INCI: Carthamus tinctorius
Safflower oil is one of the first oils I found light enough for me to put directly on my face (in light doses) without breaking out.
For me that’s huge because almost no matter what type of store bought moisturizer I use on my face, I tend to get a bump(s) somewhere. That’s why I use straight oils.
I know, it seems backwards. But I’m telling you some of those drugstore and high end facial moisturizers either don’t do anything or are occlusive enough to get into my pores and break me out. For example, none of the products from Oil of Olay work for my face. I don’t know why, but they just don’t.
Safflower is one of my go to oils to keep some kind of moisture on my skin. I usually use a few drops of it at night because that’s all it takes for me.
Check out LanaBana2931 doing a safflower oil treatment (youtube)
Unrefined Safflower has a 2 year shelf life, according to mountainroseherbs.com. Its also high in oleic acid and contains linoleic acid.
Out of the bottle, high oleic Safflower oil has a ph of 4.19 (mountainroseherbs.com)

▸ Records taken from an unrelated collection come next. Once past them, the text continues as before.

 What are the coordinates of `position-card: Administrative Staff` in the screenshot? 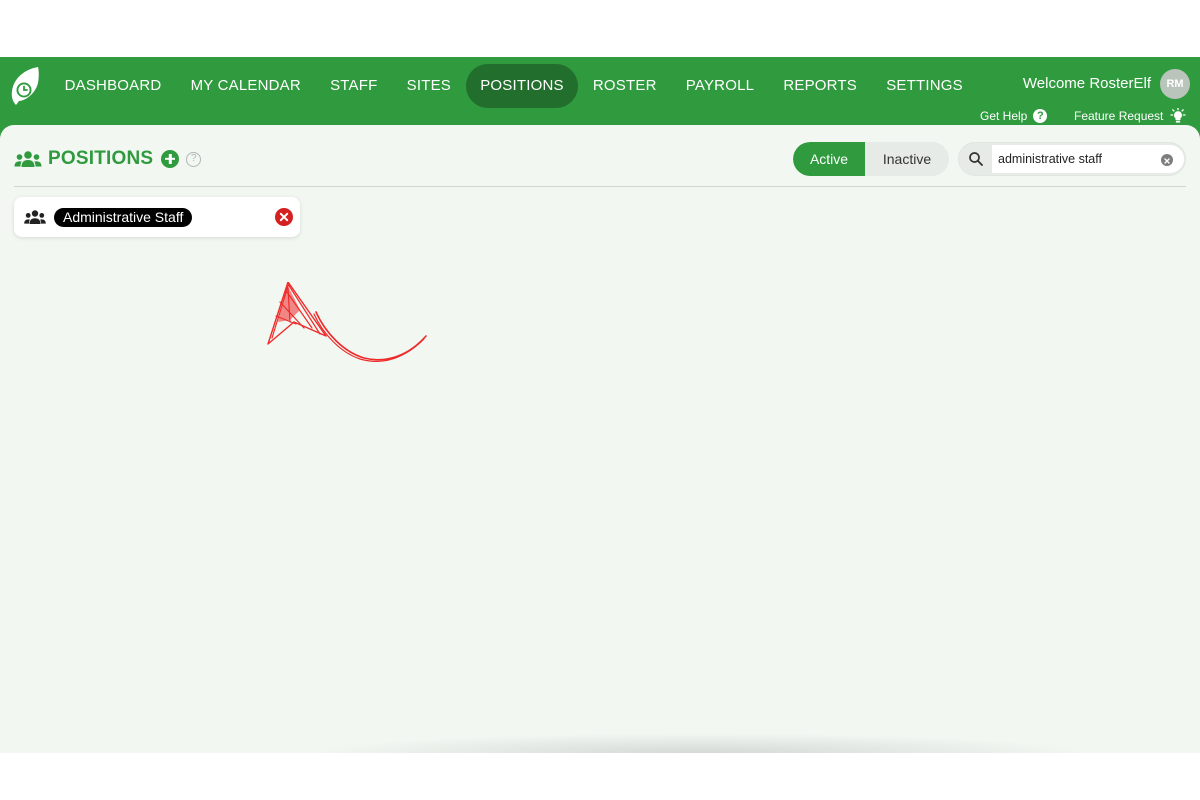 It's located at (157, 217).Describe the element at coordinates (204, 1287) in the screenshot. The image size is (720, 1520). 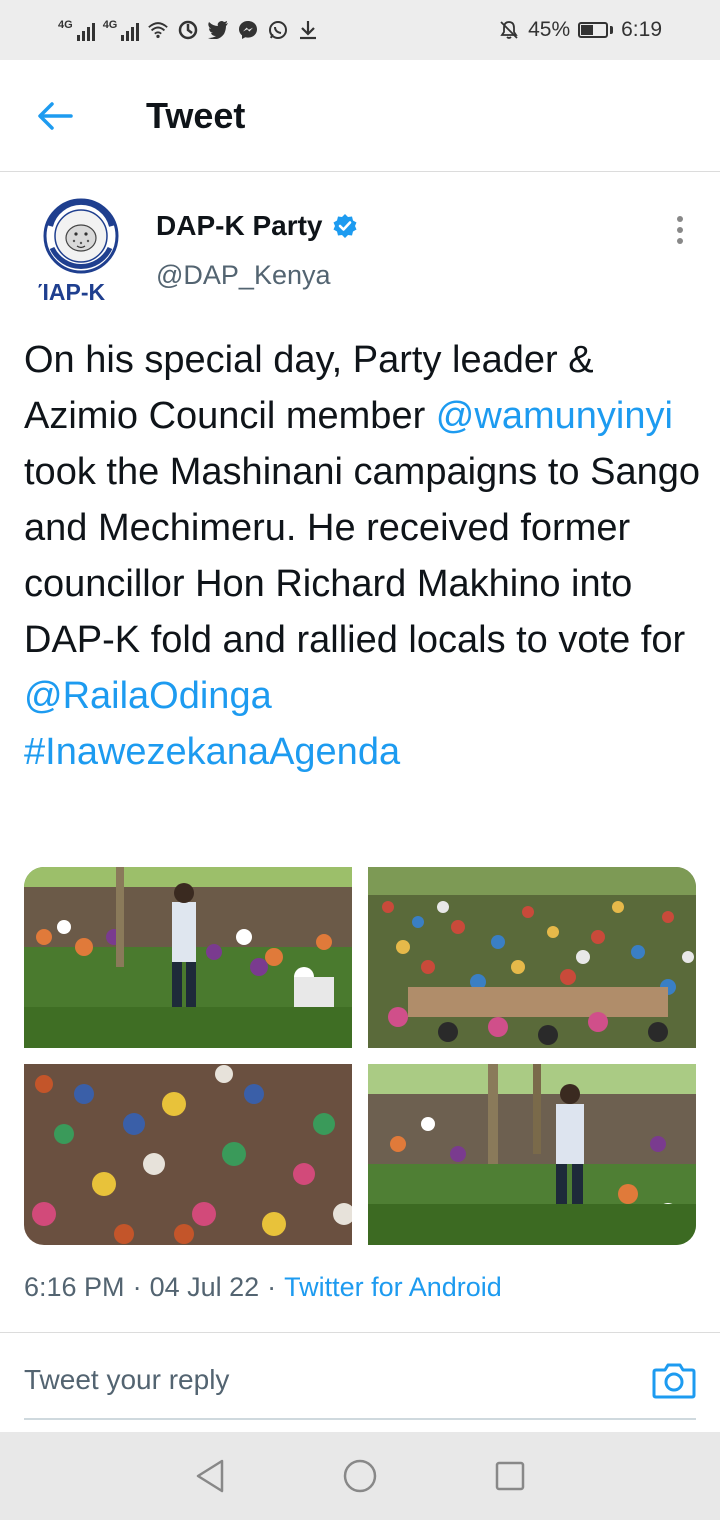
I see `tweet-date: 04 Jul 22` at that location.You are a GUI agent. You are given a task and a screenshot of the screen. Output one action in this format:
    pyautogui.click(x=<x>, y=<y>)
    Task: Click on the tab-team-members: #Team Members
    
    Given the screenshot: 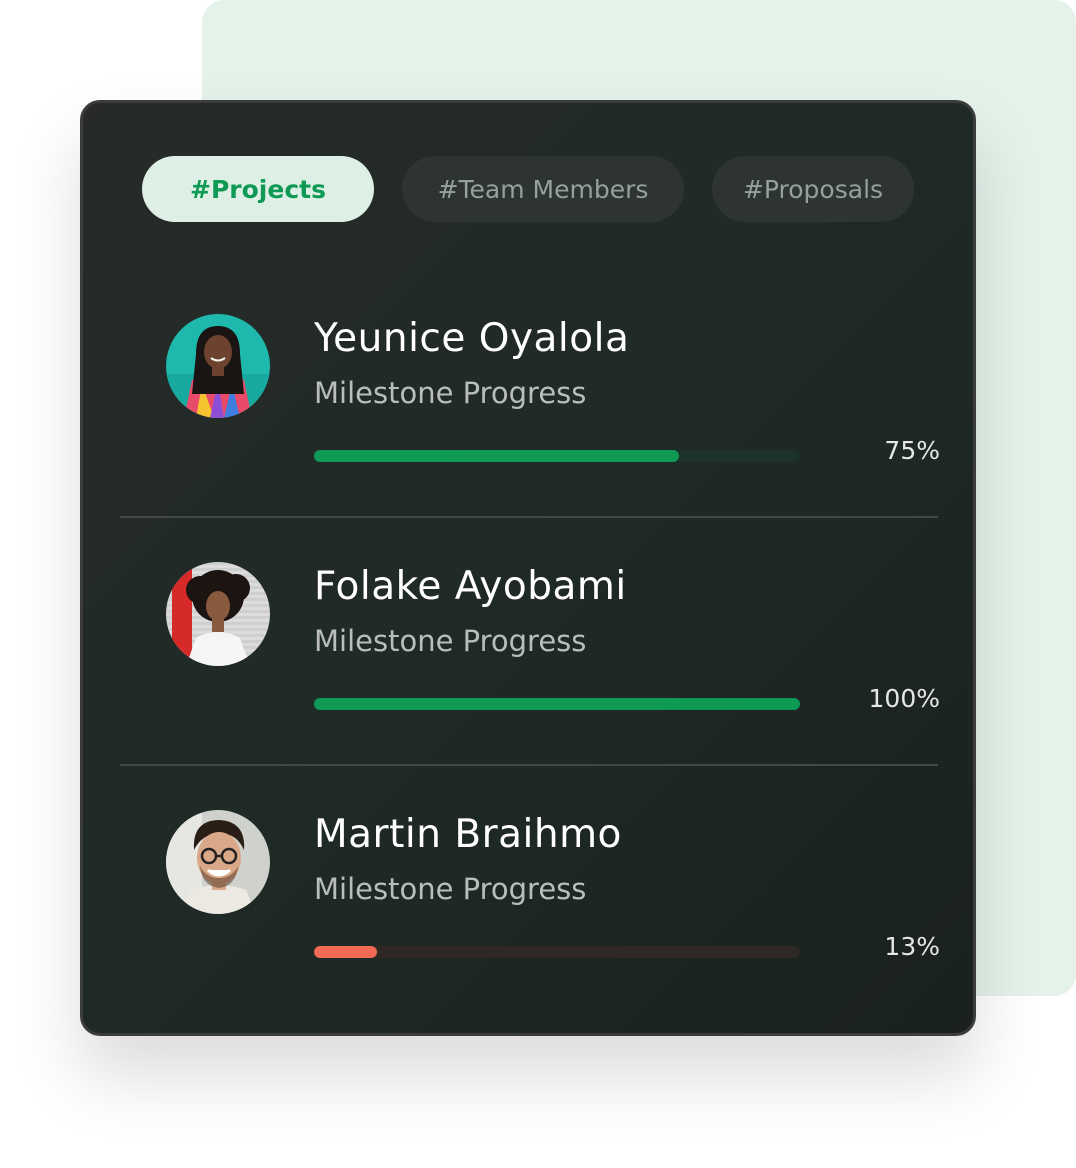 What is the action you would take?
    pyautogui.click(x=543, y=189)
     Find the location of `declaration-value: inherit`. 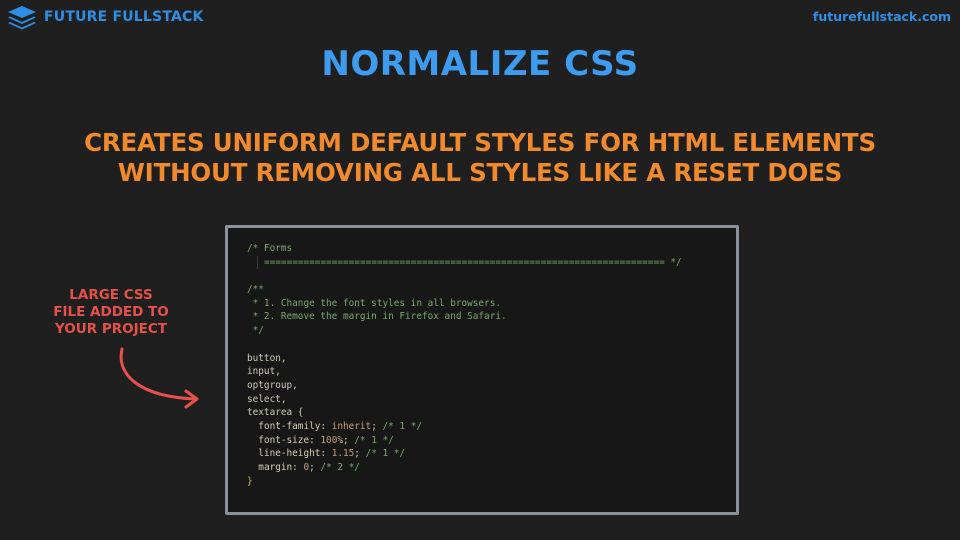

declaration-value: inherit is located at coordinates (352, 426).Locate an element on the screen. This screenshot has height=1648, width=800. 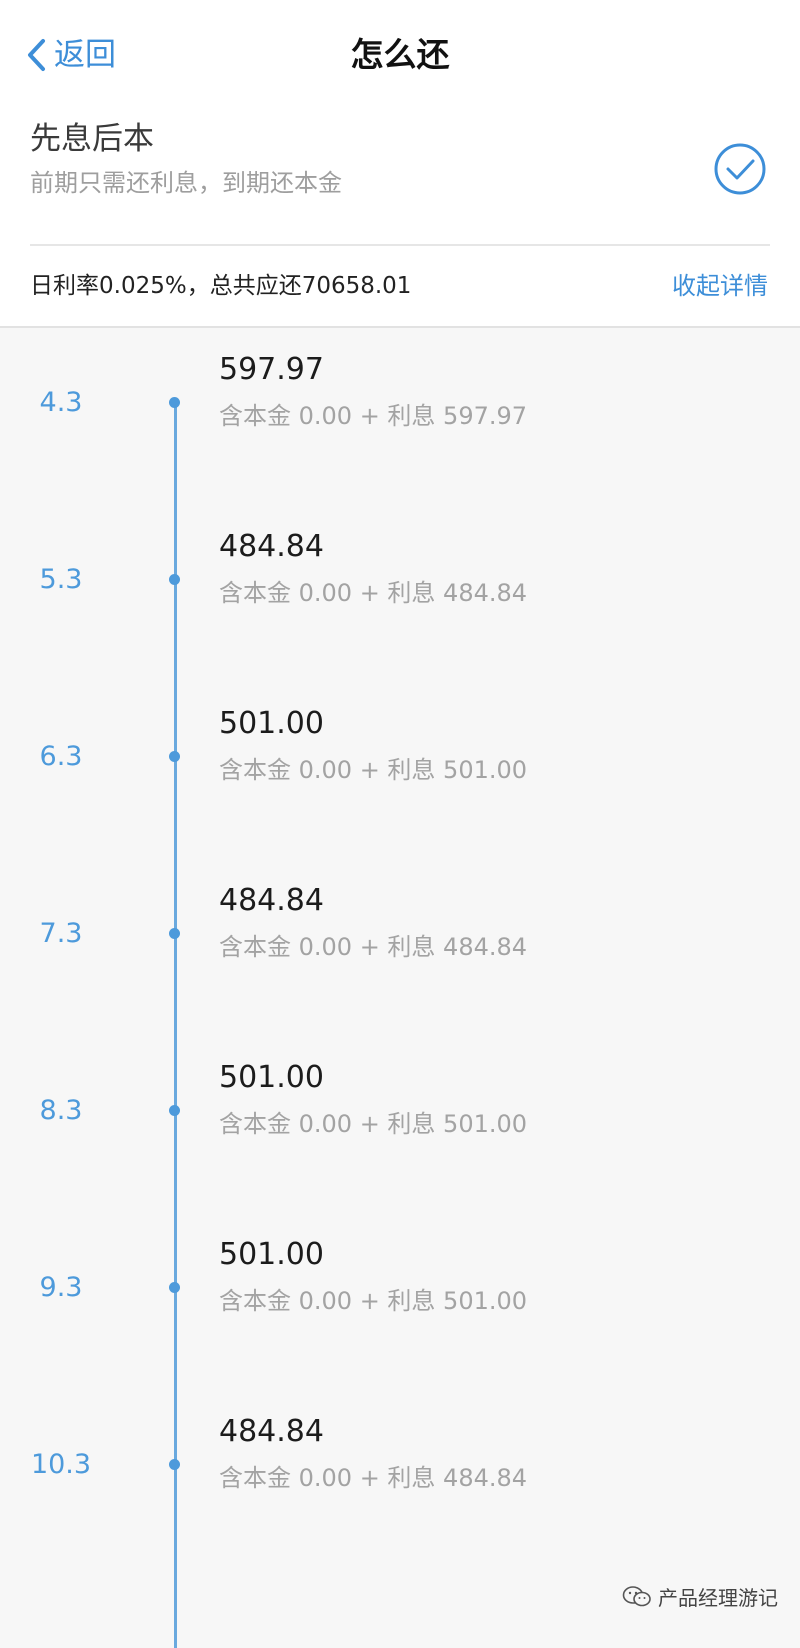
watermark: 产品经理游记 is located at coordinates (700, 1596). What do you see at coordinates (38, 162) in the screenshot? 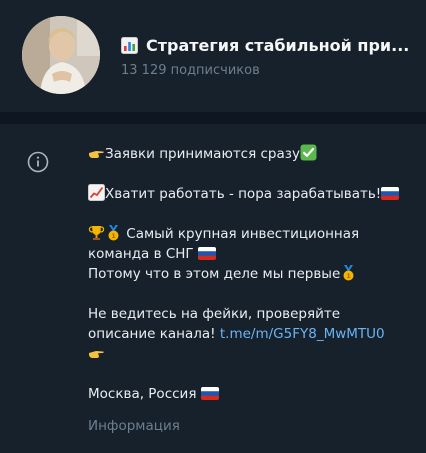
I see `info-icon` at bounding box center [38, 162].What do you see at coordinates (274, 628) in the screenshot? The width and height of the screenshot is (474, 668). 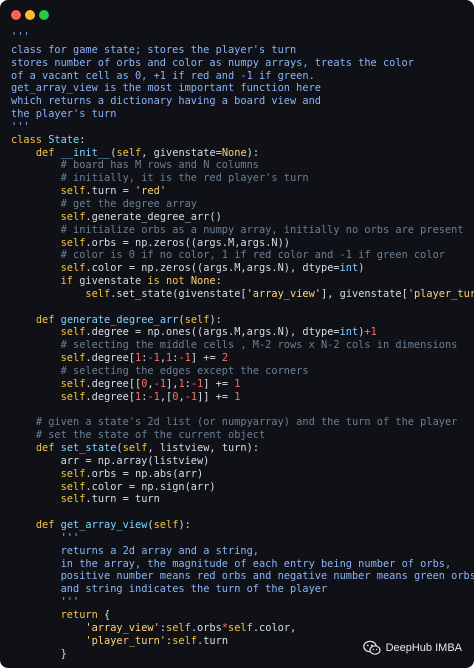 I see `code-token: .color,` at bounding box center [274, 628]. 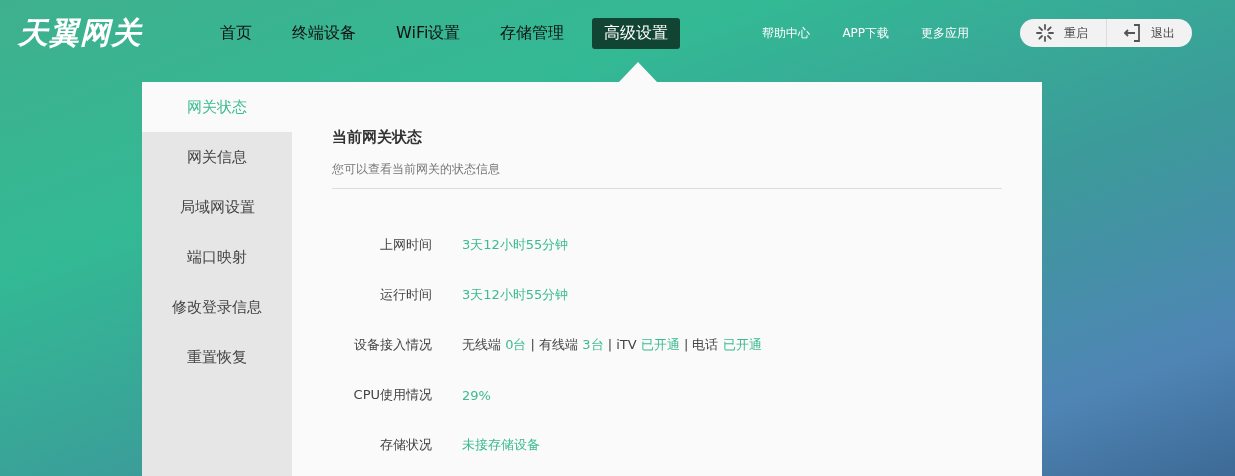 What do you see at coordinates (1064, 33) in the screenshot?
I see `restart-button: 重启` at bounding box center [1064, 33].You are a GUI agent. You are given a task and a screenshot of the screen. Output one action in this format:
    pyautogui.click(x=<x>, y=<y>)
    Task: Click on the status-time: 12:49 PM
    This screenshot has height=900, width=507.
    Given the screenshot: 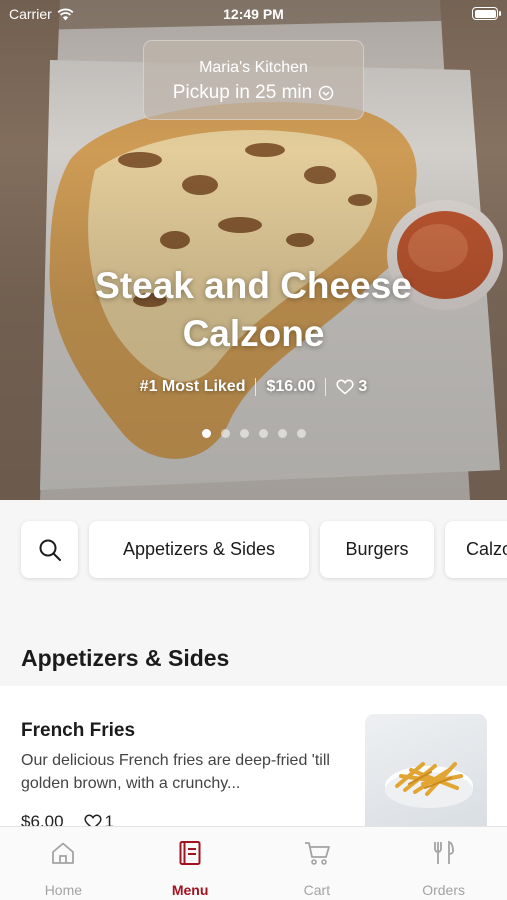 What is the action you would take?
    pyautogui.click(x=254, y=14)
    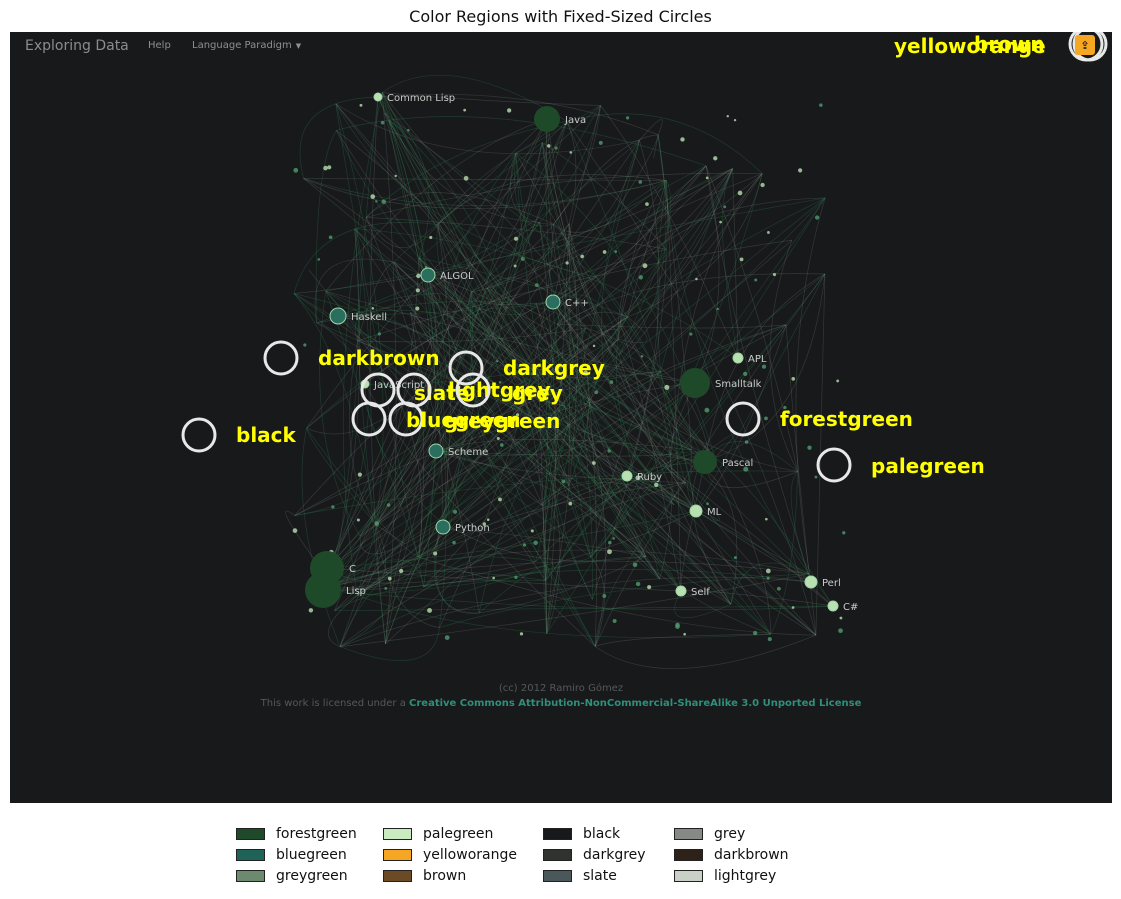 Image resolution: width=1121 pixels, height=899 pixels. What do you see at coordinates (468, 452) in the screenshot?
I see `node-label: Scheme` at bounding box center [468, 452].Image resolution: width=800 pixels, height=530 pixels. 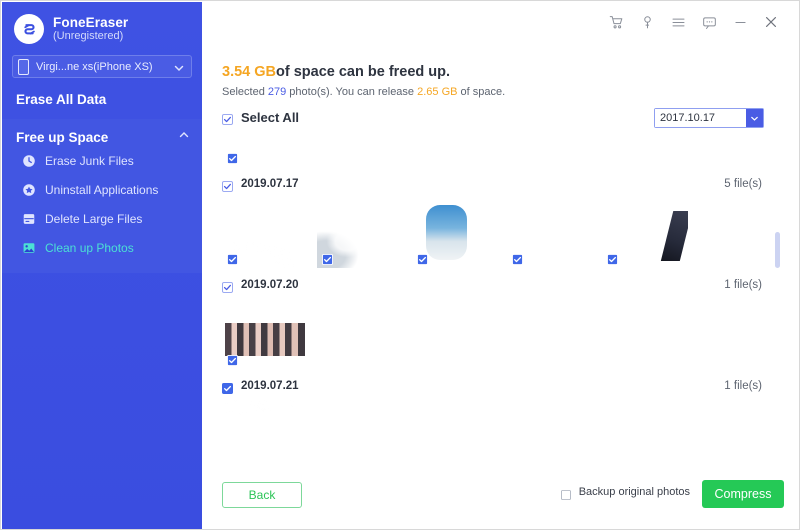 I want to click on backup-label: Backup original photos, so click(x=634, y=492).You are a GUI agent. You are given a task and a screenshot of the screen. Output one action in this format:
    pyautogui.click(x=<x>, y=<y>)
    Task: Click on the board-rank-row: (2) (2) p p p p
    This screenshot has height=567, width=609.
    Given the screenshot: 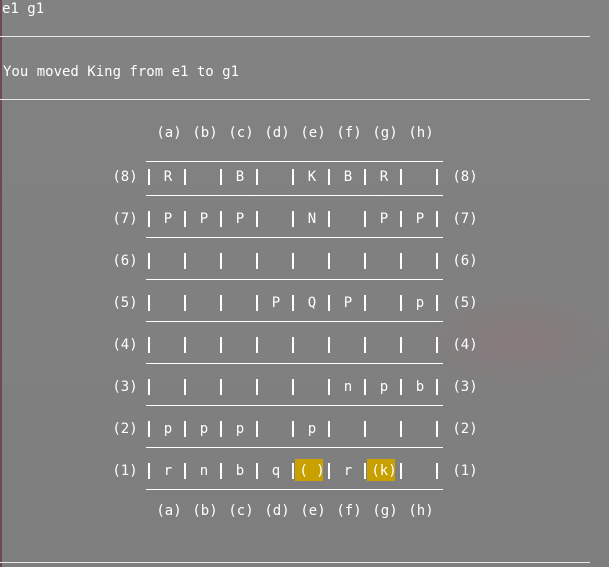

I like to use safflower oil mostly in hair concoctions. Safflower is not a heavy oil like Olive oil. It absorbs quickly so if you like a heavy shea butter type of feel in your hair, this may not be the one for you.
Safflower oil, like a lot of other oils, comes in different grades: one for making products and another for eating. Yes, you can actually use safflower oil (not the kind you typically buy at soap making places!) to cook with and get all of its good stuff in your diet.
There are some versions of safflower oil which are “high linoleic”. FNWL sells this version. According to their site, this version helps to “restructure skin” and is good for “balms, creams, and lip balm”.
Whenever you’re buying safflower oil, make sure its 100% safflower. Look at the ingredients and make sure its only ingredient is safflower.